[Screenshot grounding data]
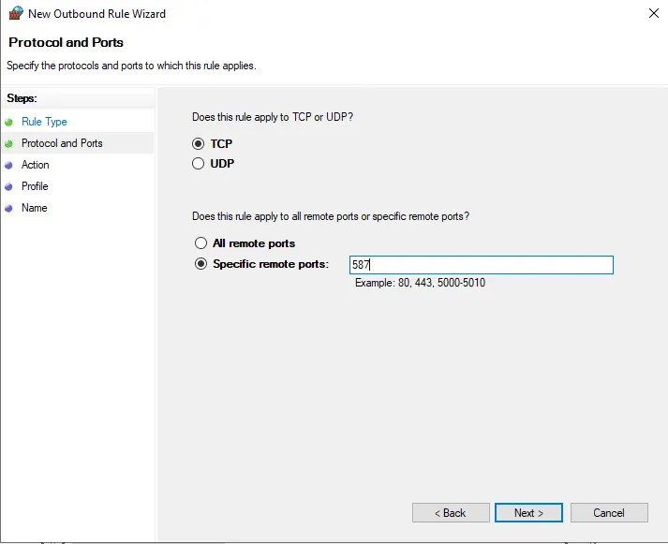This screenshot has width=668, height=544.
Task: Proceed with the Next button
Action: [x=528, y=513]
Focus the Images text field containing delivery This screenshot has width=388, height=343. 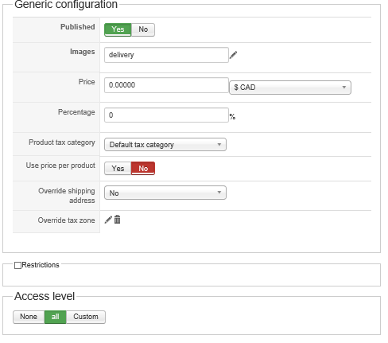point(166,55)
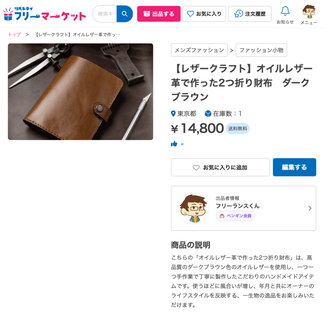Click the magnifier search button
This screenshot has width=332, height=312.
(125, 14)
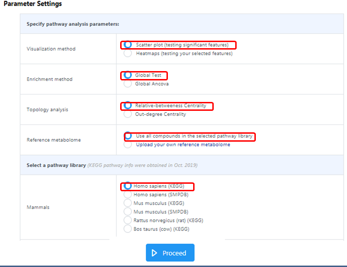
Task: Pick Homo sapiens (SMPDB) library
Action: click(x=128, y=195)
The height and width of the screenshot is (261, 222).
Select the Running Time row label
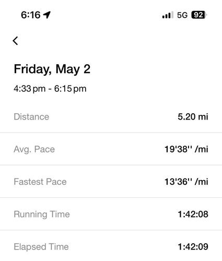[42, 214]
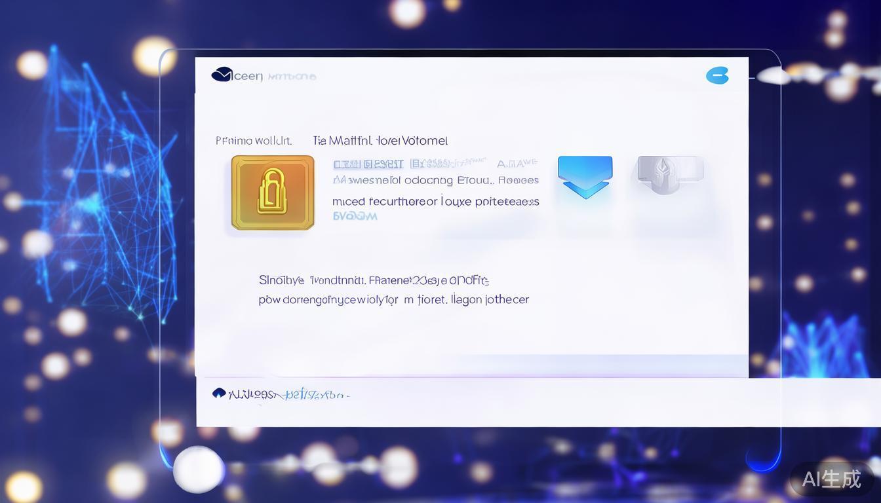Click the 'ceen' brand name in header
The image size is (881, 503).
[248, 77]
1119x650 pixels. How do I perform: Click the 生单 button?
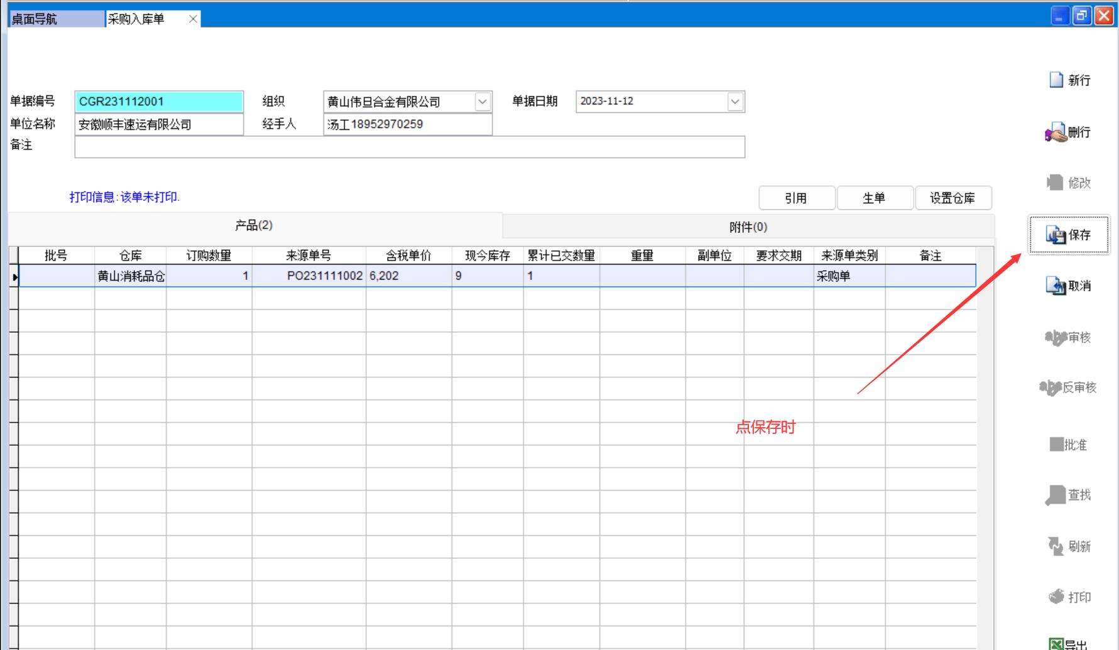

Task directions | Quote exactly, and only, the lines from the one containing "Select the Running Time row label" through the last line of the records above, both included; leave out any pictures.

Result of the exercise |
Select the Running Time row label
[42, 214]
Click the 'ceen' brand name in header
The image size is (881, 503).
[248, 77]
1119x650 pixels. How do I perform: Click the 生单 button?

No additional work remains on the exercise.